その命によって、兼朝(かねとも)の子・落合丹後守おちあいたんごのかみは殺されていた。


「……儂の慢心と驕りが、全てを壊したのだな……」


義祐(よしすけ)は刀を取り出し、自らの腹に向けた。


「父上、やめてください!」


祐兵(すけたか)が駆け寄り、その手を押さえる。


「まだ、終わってはおりませぬ。父上が生きていれば、我らは戦えます」


家臣たちもまた、義祐よしすけを囲み、切腹を止めた。




財部を抜ける道が断たれ、一行は西へと迂回。米良山中(めらさんちゅう)を越え


高千穂(たかちほ)を通り、険しい山道を進む過酷な逃避行が始まった。


「吹雪が……道が見えませぬ……」


婦女子を含む百五十名近くの一団は


雪と風に翻弄され、崖から転落する者


動けずにその場で果てる者、自ら命を絶つ者すら現れ始めた。


その中に、幼い伊東万千代(いとう まんちよ)──のちの伊東マンショ(いとう まんしょ)がいた。

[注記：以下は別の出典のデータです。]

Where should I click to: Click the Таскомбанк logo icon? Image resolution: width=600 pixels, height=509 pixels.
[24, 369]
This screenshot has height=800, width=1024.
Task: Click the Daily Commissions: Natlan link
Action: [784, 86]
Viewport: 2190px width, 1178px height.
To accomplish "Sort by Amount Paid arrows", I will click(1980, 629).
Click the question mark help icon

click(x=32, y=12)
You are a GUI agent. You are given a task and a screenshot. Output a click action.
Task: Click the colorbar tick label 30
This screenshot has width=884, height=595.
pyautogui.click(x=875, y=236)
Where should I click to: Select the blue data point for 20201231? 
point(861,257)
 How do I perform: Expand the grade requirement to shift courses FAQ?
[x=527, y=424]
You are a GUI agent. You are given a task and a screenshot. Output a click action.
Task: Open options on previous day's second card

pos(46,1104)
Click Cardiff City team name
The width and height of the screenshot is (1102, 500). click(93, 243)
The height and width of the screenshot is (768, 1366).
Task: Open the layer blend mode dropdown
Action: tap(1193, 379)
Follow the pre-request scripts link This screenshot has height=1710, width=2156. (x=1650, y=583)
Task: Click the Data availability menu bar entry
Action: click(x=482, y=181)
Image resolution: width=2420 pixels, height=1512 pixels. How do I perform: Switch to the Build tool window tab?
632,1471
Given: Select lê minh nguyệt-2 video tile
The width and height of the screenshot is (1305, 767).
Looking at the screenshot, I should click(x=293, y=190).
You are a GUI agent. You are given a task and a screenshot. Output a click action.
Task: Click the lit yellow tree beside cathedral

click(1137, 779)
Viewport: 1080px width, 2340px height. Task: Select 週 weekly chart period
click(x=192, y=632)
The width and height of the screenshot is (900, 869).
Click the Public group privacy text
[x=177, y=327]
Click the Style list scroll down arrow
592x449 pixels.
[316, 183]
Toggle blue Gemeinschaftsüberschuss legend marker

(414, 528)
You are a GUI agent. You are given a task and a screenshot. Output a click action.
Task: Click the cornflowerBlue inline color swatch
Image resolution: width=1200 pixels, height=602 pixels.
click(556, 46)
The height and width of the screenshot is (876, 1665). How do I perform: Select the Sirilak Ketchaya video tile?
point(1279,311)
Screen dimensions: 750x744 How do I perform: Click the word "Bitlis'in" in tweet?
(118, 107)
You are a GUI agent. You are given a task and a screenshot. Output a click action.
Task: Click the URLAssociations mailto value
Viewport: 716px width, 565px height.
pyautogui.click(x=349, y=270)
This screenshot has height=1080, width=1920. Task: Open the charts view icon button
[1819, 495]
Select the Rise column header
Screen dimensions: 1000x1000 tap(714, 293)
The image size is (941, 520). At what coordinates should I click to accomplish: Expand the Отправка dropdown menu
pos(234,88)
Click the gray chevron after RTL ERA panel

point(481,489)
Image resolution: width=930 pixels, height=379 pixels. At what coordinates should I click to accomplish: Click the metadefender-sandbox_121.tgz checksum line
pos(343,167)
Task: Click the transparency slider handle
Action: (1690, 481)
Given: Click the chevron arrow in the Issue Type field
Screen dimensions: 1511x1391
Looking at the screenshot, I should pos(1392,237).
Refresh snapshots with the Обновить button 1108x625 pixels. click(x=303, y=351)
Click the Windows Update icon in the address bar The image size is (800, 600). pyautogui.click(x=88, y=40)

わずか八歳の彼は、家臣の田中国広(たなか くにひろ)の背に背負われていた。


「しっかり掴まりなされ、万千代様……。命をつなぐのです」


「うん……寒いけど、負けない……」


少年の小さな声に、阿虎(おとら)は涙をこぼしながら歩を進めた。


祐兵(すけたか)もまた、剣ではなく、ひとりの男として、家族と民の命を守るために歩いた。




日中は灼けるような寒さ、夜は闇に沈むような冷気。


山中では島津(しまづ)の追撃兵が姿を見せ


あるいは山賊(さんぞく)が道を塞ぎ、火を焚くことすら躊躇われた。


ある夜、祐兵すけたかは枯れ枝を燃やす小さな焚き火を囲み、父と語った。


「父上……なぜ、ここまでして戦を……」


「……民が泣く戦を、わしは始めた。ならば、儂がその報いを受けねばならぬ」


「違います。父上の志は……日向を都と成す夢は、決して虚しいものではありませんでした」


「儂には……夢を見る資格などなかったのかもしれぬ」


その声は、雪よりも静かだった。




山を越え、谷を越え、ようやく豊後国(ぶんごのくに)の地が見えたとき


生き残っていたのはわずか八十名足らず。


大友宗麟(おおとも そうりん)の使者が駆け寄り


義祐よしすけの手を取り、頭を下げた。


「よくぞ、ご無事で……」


義祐(よしすけ)は無言で首を振り、祐兵(すけたか)の方を見た。


「この子は……必ず、再び日向の土を踏む男ぞ」


祐兵すけたかの目は、父の言葉に応えるようにまっすぐ前を見据えていた。